Acara pamitan saya untuk pergi ke Tanah Haram saya lakukan dengan cara yang sederhana saja. Alasan pertama, tidak ada dasar hukum yang mengatur hal itu. Kedua, kepergian saya ke Tanah Haram dalam rangka ibadah, sehingga pelepasan kepergian saya harus bernilai ibadah juga. Ketiga, wong saya yang pulang mudik lebaran selama seminggu saja pamitan kepada para tetangga, masak pergi selama sebulan lebih tidak pamitan kepada mereka. Acara pamitan saya laksanakan 3 hari sebelum jadwal berangkat ke Tanah Haram.
Dari awal, sengaja saya tidak ingin “memakai” mubaligh atawa dai terkenal untuk acara pamitan saya. Di masjid perumahan saya, ada Ustadz Fahid (sebut saja begini) yang dedikasinya terhadap dakwah islam tidak perlu diragukan lagi. Selain aktif di beberapa majlis taklim, dia juga guru di sebuah madrasah, yang kebetulan anak kedua saya sekolah di sana. Ketika saya datang ke rumahnya untuk minta dia memberikan materi tausiyah dan memimpin doa di acara pamitan saya, dia sempat kaget, dia bilang begini: “nggak salah pak, saya kan belum haji?”
Saya tersenyum dan mengatakan, “kenapa memang kalau belum haji? Bukankah Gusti Allah menilai manusia bukan dari haji atawa belum haji, Ustadz. Saya hanya berharap mudah-mudahan ini sebagai salah satu jalan bagi Ustadz untuk segera ke Tanah Haram”. Dan Ustadz Fahid menyanggupinya sambil nyeletuk, “Iya..ya.. saya belum pernah ke surga saja, bisa ceramah soal surga ha..ha..!”
Ternyata, ketika saya mengundang tetangga untuk hadir dalam acara pamitan tersebut sebagian besar bertanya: mubalignya siapa? Bagi saya, pertanyaan yang tidak ada hubungannya dengan acara pamitan tersebut.
Hari H datang juga. Ustadz Fahid datang tepat pada waktunya, sehingga leher saya tidak seperti leher angsa. Tidak seperti kalau menunggu mubaligh terkenal, hati gelisah, leher jadi panjang karena sebentar-sebentar menengok ke arah jalan menanti kedatangan mubaligh, sementara tamu-tamu sudah pada datang.

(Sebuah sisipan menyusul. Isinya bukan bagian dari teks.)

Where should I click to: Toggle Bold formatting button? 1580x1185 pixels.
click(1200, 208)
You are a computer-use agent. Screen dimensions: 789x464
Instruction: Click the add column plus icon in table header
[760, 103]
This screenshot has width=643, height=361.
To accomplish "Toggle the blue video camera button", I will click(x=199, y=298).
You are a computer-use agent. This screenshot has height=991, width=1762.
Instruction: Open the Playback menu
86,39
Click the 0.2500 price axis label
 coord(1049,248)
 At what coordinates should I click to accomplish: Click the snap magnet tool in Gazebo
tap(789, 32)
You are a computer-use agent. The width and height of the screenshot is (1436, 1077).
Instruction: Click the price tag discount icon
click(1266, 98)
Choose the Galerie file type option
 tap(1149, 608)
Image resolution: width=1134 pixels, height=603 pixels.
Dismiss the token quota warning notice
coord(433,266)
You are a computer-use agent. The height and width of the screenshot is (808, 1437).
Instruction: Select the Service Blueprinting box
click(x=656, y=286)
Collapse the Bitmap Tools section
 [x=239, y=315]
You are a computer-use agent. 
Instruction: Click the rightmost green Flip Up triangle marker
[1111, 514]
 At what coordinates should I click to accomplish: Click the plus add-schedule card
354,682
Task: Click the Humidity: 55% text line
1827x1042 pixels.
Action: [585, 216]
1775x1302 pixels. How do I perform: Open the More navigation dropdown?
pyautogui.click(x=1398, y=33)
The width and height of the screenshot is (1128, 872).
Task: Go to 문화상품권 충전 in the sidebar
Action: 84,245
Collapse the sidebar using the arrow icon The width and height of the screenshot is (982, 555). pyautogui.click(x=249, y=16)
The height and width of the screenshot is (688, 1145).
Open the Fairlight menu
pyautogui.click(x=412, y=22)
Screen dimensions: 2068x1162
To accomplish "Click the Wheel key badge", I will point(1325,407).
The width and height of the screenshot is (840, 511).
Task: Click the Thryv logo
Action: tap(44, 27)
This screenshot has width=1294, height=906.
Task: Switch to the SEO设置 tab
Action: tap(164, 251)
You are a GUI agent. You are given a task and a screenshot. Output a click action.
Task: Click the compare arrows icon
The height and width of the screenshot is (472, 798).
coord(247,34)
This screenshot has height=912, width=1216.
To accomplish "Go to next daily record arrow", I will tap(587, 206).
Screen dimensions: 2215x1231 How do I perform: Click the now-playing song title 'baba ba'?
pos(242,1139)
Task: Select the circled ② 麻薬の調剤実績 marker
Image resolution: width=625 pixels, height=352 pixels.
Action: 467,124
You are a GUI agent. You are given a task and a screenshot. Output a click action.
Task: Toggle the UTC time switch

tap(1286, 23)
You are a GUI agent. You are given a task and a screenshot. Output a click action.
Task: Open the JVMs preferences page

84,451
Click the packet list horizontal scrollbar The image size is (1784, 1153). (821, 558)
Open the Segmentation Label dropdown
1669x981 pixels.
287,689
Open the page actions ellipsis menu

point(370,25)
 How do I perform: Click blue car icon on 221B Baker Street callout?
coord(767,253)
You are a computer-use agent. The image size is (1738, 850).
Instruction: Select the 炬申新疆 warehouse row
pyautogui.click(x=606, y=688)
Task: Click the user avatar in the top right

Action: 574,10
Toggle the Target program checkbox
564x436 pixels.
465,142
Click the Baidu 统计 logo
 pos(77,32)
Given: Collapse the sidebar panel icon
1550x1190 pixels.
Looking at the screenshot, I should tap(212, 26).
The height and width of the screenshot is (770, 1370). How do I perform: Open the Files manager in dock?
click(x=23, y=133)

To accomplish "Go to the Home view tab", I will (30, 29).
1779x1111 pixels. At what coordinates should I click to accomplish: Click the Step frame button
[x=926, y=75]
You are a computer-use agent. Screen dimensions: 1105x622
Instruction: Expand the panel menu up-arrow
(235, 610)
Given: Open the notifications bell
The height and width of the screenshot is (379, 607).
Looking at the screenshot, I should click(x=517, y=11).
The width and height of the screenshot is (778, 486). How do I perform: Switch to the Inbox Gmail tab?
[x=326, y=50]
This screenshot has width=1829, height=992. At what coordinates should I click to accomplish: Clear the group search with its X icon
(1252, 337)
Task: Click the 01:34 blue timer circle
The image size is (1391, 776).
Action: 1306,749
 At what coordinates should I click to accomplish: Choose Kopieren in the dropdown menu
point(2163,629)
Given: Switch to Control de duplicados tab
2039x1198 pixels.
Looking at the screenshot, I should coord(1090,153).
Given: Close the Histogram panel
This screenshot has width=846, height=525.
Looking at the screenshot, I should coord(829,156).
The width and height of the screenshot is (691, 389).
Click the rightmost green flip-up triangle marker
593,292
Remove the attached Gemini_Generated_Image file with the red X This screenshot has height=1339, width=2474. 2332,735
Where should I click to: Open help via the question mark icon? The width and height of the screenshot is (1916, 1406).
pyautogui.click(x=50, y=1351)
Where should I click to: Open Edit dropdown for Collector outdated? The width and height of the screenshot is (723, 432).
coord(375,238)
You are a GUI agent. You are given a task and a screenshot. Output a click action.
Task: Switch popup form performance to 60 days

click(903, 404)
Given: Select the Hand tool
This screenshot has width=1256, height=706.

Acara dimulai dipimpin oleh Ustadz Kas, teman sekantor saya. Dia ini aktivis dakwah juga. Ada satu teman saya lagi, yang membantu acara pamitan tersebut, Ustadz Has.
Isi ceramah Ustadz Fahid sungguh bernas, masih membekas di hati saya sampai dengan saat ini. Kalimat talbiyah yang dikumandangkan Ustadz Kas, saat saya mendatangi tamu-tamu saya untuk bersalaman, mohon doa, mohon maaf dan beberapa tetangga saya titipi anak dan rumah saya, membuat haru dan khusuk.
Makanya, ketika di Tanah Haram sana setiap saya berdoa di tempat-tempat di mana doa terkabulkan oleh-Nya, nama ketiga ustadz selalu saya sertakan dalam doa-doa saya.